In the last of the three books, the melodrama takes off with gusto and the novel finally comes close to being "gripping", but I felt that the pace could have been intensified more gradually and with more anticipatory tension (not least sexual tension between the two main characters, which could have added to the first and second books). The racy conclusion is an enjoyable read and lives up to its genre, but as a successor to Wilkie Collins, I'm afraid Wilson is left way behind by Sarah Waters.
Dark deep pastiche
This novel follows the path of Walter Hartwright, artist and would-be biographer of JMW Turner RA. Told through a collection of letters, journal entries and other notes, this tracks the story of an artist endeavouring to uncover and record the life of Turner. What becomes clear is that Turner himself is an enigma of profound proportions. Widely acknowledged as the principal landscape artist of his day (and probably the best artist ever produced by this country), Turner's paintings betray a degree of darkness that ultimately disturbs. As Hartwright gathers anecdote and evidence of Turner, a picture emerges of a man who's secrecy encourages missunderstanding. Ultimately Hartwright's inability to unravel the mystery of Turner and his past drives him from a rather benign and bumbling Victorian stereotyped gentlemen into a depraved and disturbed madman. A very well constructed novel with plenty of Wilkie Colins style period feel. Ultimately, however, the reasons for Hartwright's decline remain a little unclear. If you like Victorian semi-goth pastiche, you would probably be better off reading Charles Palliser
Is Art the imitation of Life or vice versa?

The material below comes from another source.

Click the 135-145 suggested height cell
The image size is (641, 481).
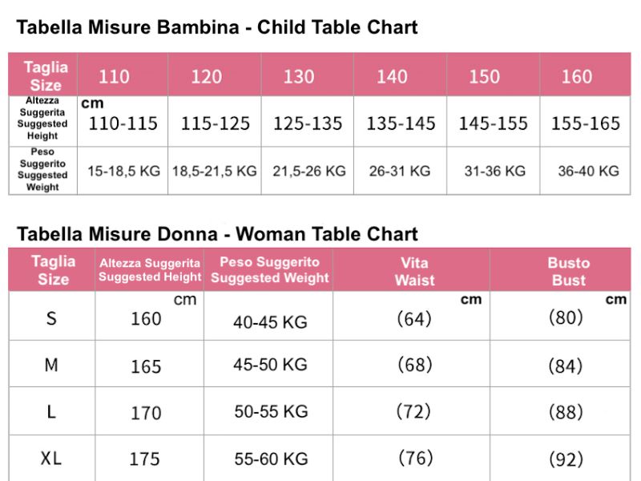(x=401, y=123)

This is an ambitiously conceived and well executed work, interweaving the lives of real and imagined characters. It's premise is that the principal characters in The Woman in White by Wilkie Collins are affected by their subsequent involvement of one of their number in the acceptance of a commission to write a life of J M W Turner, the English artist. Using a range of the literary devices familair from Victorian fiction such as extracts from the letters, diaries and notebooks of the protagonists, the author successfully creates pyschological and sexual tensions which are convincing in their effects on the lives of the principal characters. Much historical fiction is only costume melodrama. James Wilson is a good enough writer to avoid such pitfalls and has created a work that, although it is a pastiche of Victorian literature in the same vein as for example "The Quincunx" by Charles Palliser, is nonetheless well above the level of being simply "an enjoyable read".